Desde la terraza del Scottish National Museum, en pleno centro del casco antiguo y mirando hacia el Castillo de Edimburgo, es difícil no pensar en Catalunya. Primero porque en casa también tenemos un Museo de Historia Nacional, que también va desde los orígenes hasta la actualidad, si bien el nuestro se ha atrevido a tratar temas políticos delicados como la Transición o el referéndum de 2017: en el museo escocés no se hace ninguna referencia, porque han interpretado que los objetos "hablan por sí mismos". Aparte de eso, son museos bastante parecidos: eh, existimos. Os ponemos una entrada barata, de hecho, gratuita, pero existimos. Antes de conducir hacia los castillos de las Highlands, aprended algo.

Hay otros detalles que se repiten con obstinación. En el castillo ondea la Union Jack; pero en alguna otra torre ondea la cruz de San Andrés, blanca sobre fondo azul, recordando que Escocia es, y que ya era, antes que nada. Este combate de estandartes (tan habitual en muchas ventanas de nuestros pueblos entre la senyera, la estelada y la bandera española) aquí toma forma en la textura misma del paisaje urbano. El conflicto de soberanías se ha vuelto visual, gráfico, estético. Y eso, sin embargo, no detiene la vida: las banderas conviven, se ignoran o se miran de reojo, como las almas divididas de una misma historia.

Las salas del museo dedican espacio a la cultura propia, a la ciencia escocesa, a los poetas del país, pero también explican, con cierta resignación, el encaje dentro del Reino Unido. No se esconde el pasado, pero tampoco se vende ninguna victoria. Escocia ha tenido su referéndum (uno reconocido, acordado) y, aunque lo perdió por poco, el ejercicio de dignidad que representa aquel 2014 sigue vivo en la memoria colectiva. Nosotros, catalanes, quizás podemos decir que no lo pudimos pactar… pero, al menos, nosotros no lo perdimos. De hecho, no creo que lo perdamos ninguna vez que se pueda celebrar.

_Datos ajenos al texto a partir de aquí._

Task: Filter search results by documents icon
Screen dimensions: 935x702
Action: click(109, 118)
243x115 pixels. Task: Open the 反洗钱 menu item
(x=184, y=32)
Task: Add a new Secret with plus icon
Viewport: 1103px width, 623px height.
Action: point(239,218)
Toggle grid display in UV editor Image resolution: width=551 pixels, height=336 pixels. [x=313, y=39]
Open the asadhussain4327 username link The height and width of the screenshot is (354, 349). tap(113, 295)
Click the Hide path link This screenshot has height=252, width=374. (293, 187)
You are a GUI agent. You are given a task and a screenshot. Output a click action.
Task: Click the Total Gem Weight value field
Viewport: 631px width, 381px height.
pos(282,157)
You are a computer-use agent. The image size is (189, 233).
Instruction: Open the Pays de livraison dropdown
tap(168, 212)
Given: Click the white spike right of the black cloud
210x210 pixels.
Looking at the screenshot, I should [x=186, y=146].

Escocia es, y ya era, antes que nada

Hay otra gran diferencia: la percepción de capitalidad. Mientras que en Escocia la grandeza de Edimburgo impresiona, la vitalidad expansiva de Barcelona parece de otro planeta. La capital catalana es claramente más poblada, más cosmopolita, más industrial, más caótica, más mediterránea. Tiene una fuerza que arrastra al resto del país, mientras que Escocia se explica más en clave dispersa, con ciudades como Glasgow, Aberdeen o Dundee que contribuyen a la identidad nacional sin someterse a ningún centro único. En ese sentido, Catalunya se parece más a una nación con capital imperial; Escocia, a un archipiélago social con un corazón cultural antiguo (y precioso).

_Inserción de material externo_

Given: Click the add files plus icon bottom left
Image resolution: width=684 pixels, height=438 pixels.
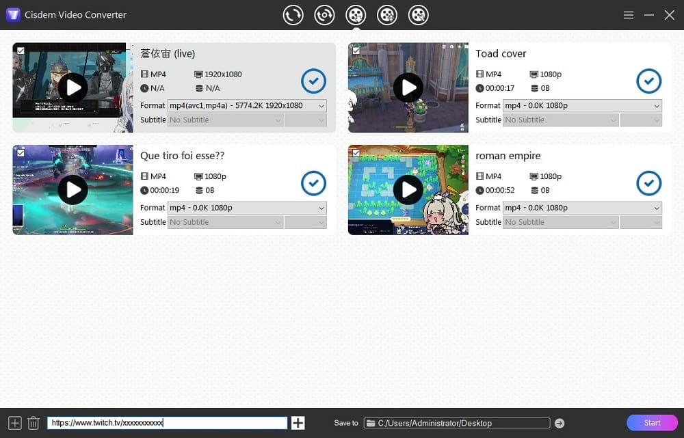Looking at the screenshot, I should (x=14, y=422).
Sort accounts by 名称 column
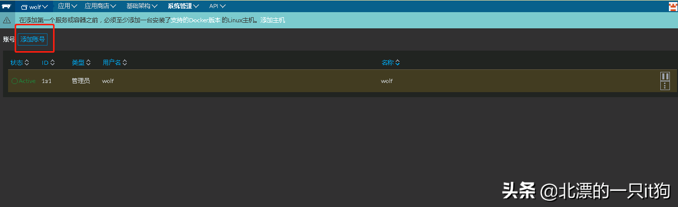678x207 pixels. point(391,63)
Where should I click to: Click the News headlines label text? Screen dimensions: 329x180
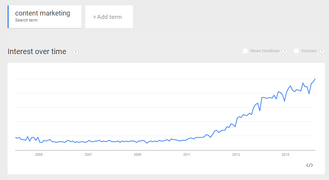click(265, 51)
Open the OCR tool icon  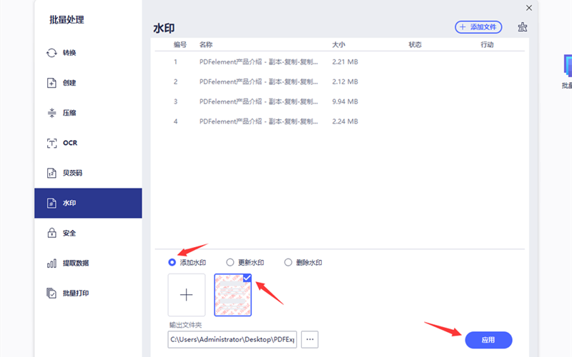point(51,143)
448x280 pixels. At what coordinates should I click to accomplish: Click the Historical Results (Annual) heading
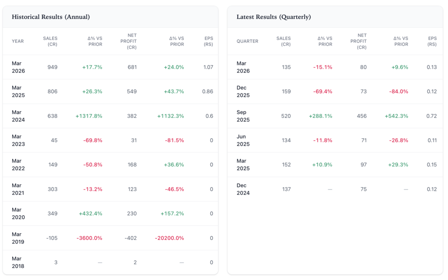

También hay otra diferencia fundamental: el uso y la vivencia de la lengua. El gaélico escocés, a pesar del impulso institucional (y bastante presente en algunas emisoras de radio), se ha convertido en un patrimonio con pocos hablantes reales y escasa presencia cotidiana. Lo mismo podría decirse del scots, una variedad que oscila entre lengua y dialecto. Aquí es donde el catalán se revela como un fenómeno realmente excepcional: es una lengua viva, de uso escolar, administrativo, mediático y, todavía hoy, puerta de entrada a una catalanidad no arqueológica ni nostálgica. Esto no nos hace mejores ni peores, pero sí obliga a entender que el conflicto catalán gira mucho más en torno a una cultura que no ha sido absorbida por el Estado. La nuestra es una lucha política y, a la vez, una guerra cultural.

Ahora bien, ni Escocia ni Catalunya pueden reducirse a ningún eslogan identitario. Son naciones modernas, plurales, con sociedades complejas y atravesadas por contradicciones. La lucha por la independencia (o por el derecho a decidir, o por la simple dignidad institucional) convive con una parte de la población que no la quiere, o que sencillamente no se siente interpelada. Aquí, como allí, hay unionistas convencidos, federalistas escépticos, indiferentes políticos, nuevos escoceses o nuevos catalanes que llevan otras batallas dentro. La simplificación es el mayor enemigo del soberanismo, y a la vez la tentación constante del discurso político. Así estamos, como puede verse, cada día. Solo podemos intentar gestionar las circunstancias como vengan y hacerlo de manera inteligente. Hasta 2017 lo hicimos. Ahora damos síntomas del peligro contrario.